Anytime anyone had a mechanical problem they’d bring the device to my dad for fixing, and I remember him regretting before one of his moves, near the end, that he hadn’t been able to fix something of Eddie’s in time.
He left Dorje with a huge chest of tools and things that I hope Dorje learns to use better than I ever did.
He used to love the lotto, and particular trying to work out a system. He recorded every result, and calculated statistics in an attempt to see which numbers would be more likely to come up in future. He never aimed for the first prize though – his goal was always to win back just a little more than he spent, rather than the millions at the top. Before that it was horseracing. I remember him telling me he had worked out a system, and tested it for a long period by placing fake bets, and seeing what his winnings would be based on the results. Apparently the system was a success. So he tried it in practice, with real bets, and came back with some winnings the first week.

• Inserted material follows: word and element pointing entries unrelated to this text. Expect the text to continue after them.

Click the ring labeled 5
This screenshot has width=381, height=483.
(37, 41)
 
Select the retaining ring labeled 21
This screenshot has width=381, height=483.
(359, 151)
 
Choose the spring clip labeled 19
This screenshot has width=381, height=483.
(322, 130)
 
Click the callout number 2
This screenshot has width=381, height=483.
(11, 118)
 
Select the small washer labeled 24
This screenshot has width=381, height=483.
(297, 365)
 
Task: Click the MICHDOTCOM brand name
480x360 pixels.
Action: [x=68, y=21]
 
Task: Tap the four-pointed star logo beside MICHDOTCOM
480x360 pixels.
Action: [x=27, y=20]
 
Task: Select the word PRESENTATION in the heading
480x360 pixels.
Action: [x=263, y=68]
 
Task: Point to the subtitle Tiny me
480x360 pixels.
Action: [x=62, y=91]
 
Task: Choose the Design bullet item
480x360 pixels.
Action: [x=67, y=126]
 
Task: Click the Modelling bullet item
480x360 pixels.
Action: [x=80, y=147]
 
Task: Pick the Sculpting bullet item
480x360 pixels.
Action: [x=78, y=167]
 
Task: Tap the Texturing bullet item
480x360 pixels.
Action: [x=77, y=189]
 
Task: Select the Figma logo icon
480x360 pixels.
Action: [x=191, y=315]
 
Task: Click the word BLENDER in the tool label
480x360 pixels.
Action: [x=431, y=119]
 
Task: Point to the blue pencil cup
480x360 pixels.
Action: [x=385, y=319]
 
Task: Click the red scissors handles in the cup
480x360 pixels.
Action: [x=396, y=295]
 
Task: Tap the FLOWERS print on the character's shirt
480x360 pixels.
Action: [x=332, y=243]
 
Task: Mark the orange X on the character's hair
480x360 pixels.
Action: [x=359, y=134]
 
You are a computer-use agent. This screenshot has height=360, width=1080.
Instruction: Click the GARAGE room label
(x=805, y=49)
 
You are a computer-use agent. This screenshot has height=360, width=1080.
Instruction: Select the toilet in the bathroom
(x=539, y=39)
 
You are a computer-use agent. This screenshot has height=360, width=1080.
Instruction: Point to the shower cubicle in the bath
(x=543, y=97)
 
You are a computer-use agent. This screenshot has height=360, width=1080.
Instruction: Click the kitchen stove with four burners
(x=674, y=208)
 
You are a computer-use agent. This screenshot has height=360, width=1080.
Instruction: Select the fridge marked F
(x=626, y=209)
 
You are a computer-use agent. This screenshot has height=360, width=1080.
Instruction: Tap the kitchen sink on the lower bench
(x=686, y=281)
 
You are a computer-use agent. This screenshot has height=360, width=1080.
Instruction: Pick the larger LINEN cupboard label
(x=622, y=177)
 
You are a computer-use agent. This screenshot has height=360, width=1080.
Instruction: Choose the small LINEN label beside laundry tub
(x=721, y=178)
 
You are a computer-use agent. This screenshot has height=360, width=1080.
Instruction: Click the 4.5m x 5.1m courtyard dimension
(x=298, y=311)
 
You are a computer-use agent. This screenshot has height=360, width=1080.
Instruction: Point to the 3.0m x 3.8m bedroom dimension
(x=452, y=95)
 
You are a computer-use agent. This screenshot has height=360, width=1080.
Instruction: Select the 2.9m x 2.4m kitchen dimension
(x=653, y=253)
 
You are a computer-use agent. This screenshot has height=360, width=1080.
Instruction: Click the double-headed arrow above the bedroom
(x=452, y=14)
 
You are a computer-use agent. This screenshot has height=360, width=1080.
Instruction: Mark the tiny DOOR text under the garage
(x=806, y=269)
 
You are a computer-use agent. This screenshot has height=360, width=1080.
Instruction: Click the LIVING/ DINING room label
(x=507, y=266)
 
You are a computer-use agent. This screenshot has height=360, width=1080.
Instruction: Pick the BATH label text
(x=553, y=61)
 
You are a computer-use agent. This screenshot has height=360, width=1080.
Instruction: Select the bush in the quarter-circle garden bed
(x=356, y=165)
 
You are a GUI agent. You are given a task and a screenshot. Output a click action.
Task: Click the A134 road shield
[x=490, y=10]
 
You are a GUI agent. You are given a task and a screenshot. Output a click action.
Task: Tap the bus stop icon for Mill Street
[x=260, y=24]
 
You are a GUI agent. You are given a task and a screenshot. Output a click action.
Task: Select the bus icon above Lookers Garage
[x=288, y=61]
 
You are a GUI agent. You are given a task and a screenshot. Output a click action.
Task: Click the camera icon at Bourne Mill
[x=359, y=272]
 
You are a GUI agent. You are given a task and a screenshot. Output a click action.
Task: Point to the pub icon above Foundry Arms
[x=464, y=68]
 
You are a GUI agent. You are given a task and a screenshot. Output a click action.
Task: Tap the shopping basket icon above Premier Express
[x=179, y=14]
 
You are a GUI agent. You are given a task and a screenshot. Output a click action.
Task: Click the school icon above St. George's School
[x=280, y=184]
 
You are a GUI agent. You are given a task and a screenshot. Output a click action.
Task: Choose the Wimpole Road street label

He lost the second week, and never won again. His systems always seemed to work better in theory than in practise.
His great love though was music. He met my mom in a band – Max Adler’s accordion band – and right until the end he was still playing. At Helen Keller he got involved in a music group, with him supplying music from his encyclopaedic collection, and playing his keyboard. I’m grateful that it was only a very short time that he wasn’t able to play any more. Dorje now has the keyboard, so I’m hoping that’s another skill that, even though it’s skipped me, will be passed on to the next generation.
When my mom became bedridden, he really surprised me by the way he looked after her, showing a side of him I hadn’t seen before. He washed her and cared for her in an unexpectedly intimate way.
He missed my mom terribly when she died. It did give him the chance to try some new things though, such as buying presents. All my life, every present I’ve received labelled “Love Mom and Dad” was from my mom, and my dad usually didn’t have a clue what it was.
So getting a present for Dorje that reflected who he was, was a novelty and an enjoyable experience for him.
The time alone at their old house wasn’t easy for him. His whole life he’d felt responsible for others, and when my mom became ill, there were lots of visitors and lots to do. After she died, there was the organisation of the funeral and other arrangements to keep him busy, but after that, the visits became less frequent and he was alone in the house he’d shared with my mom for so long. He really appreciated the support he got in that time. There were lots of supportive people, but he was particularly grateful for the support he got from Tony and from Saskia from St Lukes, who both helped in their different ways.
When the time came to move out of his house, his first thought, falling back upon his depression upbringing with a focus on saving money, was to move to a nice place out in the Karoo somewhere. But I managed to convince him that I would never come and visit him there, and nor would anybody else, so we finally settled on his real first choice, Helen Keller.
He was only there for two months, but for that brief time he was able to relax and enjoy himself without all of the worries he’d carried for so long.
Later today I’ve arranged a tea at Helen Keller with some of the residents who knew him. When Helen Keller let me know how many people would be coming, I expected 4 or 5 but there’s apparently 60 people coming, so it seems like he got around and enjoyed his time there even more than I realised.
It took me a long time to call him dad, but, one more time, farewell dad. Thanks for being who you were, and for all the gifts you shared. Rest in Peace.